Zusätzlich zu den Besichtigungen sollten Sie versuchen, weitere Informationen über die Immobilie einzuholen. Dazu können Baupläne, alte Rechnungen oder – bei Eigentumswohnungen – die Unterlagen der vergangenen Eigentümerversammlungen gehören.

Künftige Kosten

Auch wenn der eigentliche Kauf der Immobilie gelaufen ist, können weitere Kosten auf Sie zukommen. Angefangen von einem eventuellen Sanierungsstau bis hin zu Hausgeld oder Versicherungen können da etliche Überraschungen auf Haus- oder Wohnungskäufer*innen warten.
Weitere Kosten können über Maklerprovisionen, Grunderwerbsteuer, Notarkosten, Umzugskosten bis hin zu den Müllgebühren oder Entwässerungskosten lauern.

Das sollten Verkäufer*innen beachten

Es ist bei der Findung des Kaufpreises nicht wichtig, wie viel man selber für das Haus oder die Wohnung bezahlt hat, sondern wie hoch wird die jeweilige Immobilie derzeit am Markt bewertet wird.

Wenn Sie sich über den Wert der Immobilie nicht sicher sind, dann ziehen Sie eine/n Makler*in oder eine/n Immobilienfachmann/frau der Hausbank hinzu.

Der/die richtige Makler*in

Wenn Sie sich nicht sicher sind, welche/n Makler*in Sie beauftragen sollen, dann lassen Sie gleich mehrere Ihre Immobilie bewerten.
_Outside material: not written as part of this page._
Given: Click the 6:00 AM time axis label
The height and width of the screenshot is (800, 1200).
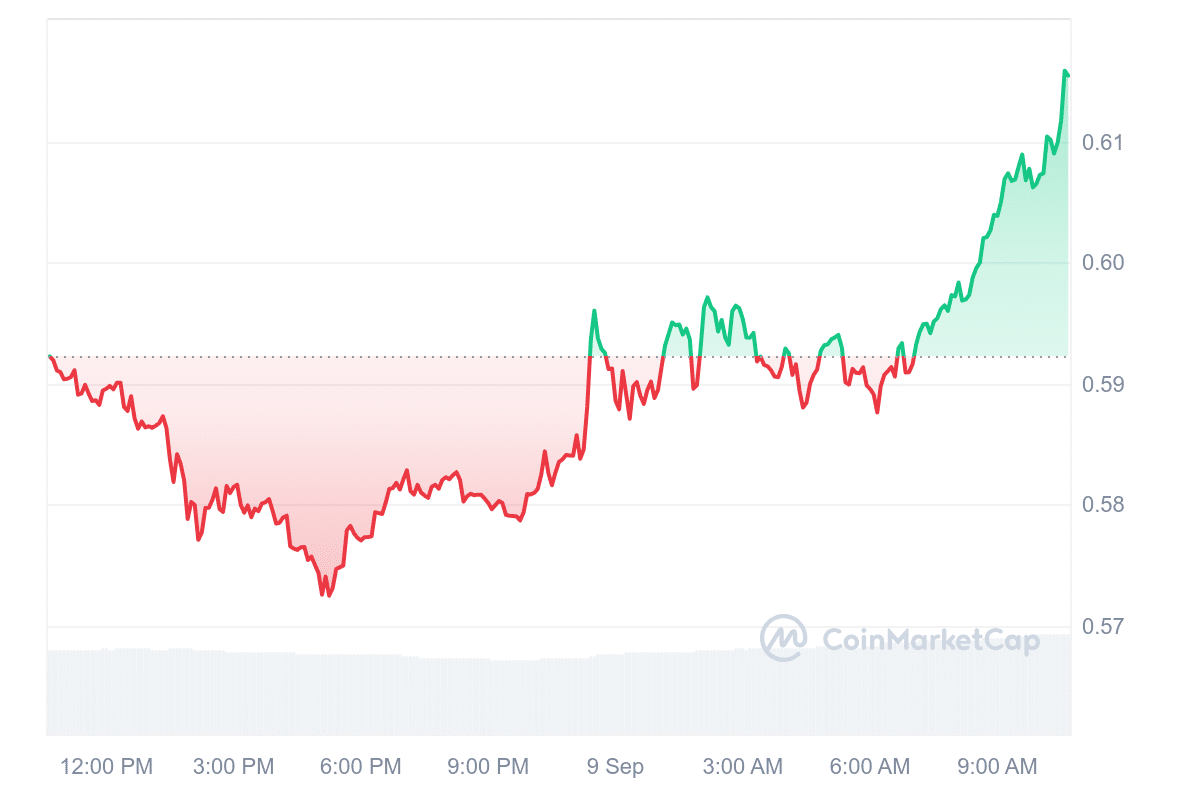Looking at the screenshot, I should click(869, 767).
Gute Makler*innen kennen ihr Revier und kennen das Preisniveau. Guter Makler*innen erkennen auch sehr schnell, welche Fehler und Mängel das Gebäude hat.

Achten Sie bei der Auswahl auch darauf, ob sie/er Details kennt, wie evtl. Renovierungskosten oder die Erstellung eines Energieausweises. Achten Sie darauf, dass Sie als Eigentümer*in bekannte Mängel nicht verschweigen, das kann schwerwiegende rechtliche Folgen haben.

Die Besichtigung

Stellen Sie für einen Besichtigungstermin alle notwendigen Unterlagen zusammen. Dazu gehören der Grundbuchauszug, der Energieausweis, Grundrisse, Nebenkostenübersicht, Baupläne, Teilungserklärung etc.. Dass das Haus auf die Interessenten einen gut gepflegten Eindruck machen sollte, versteht sich von selbst.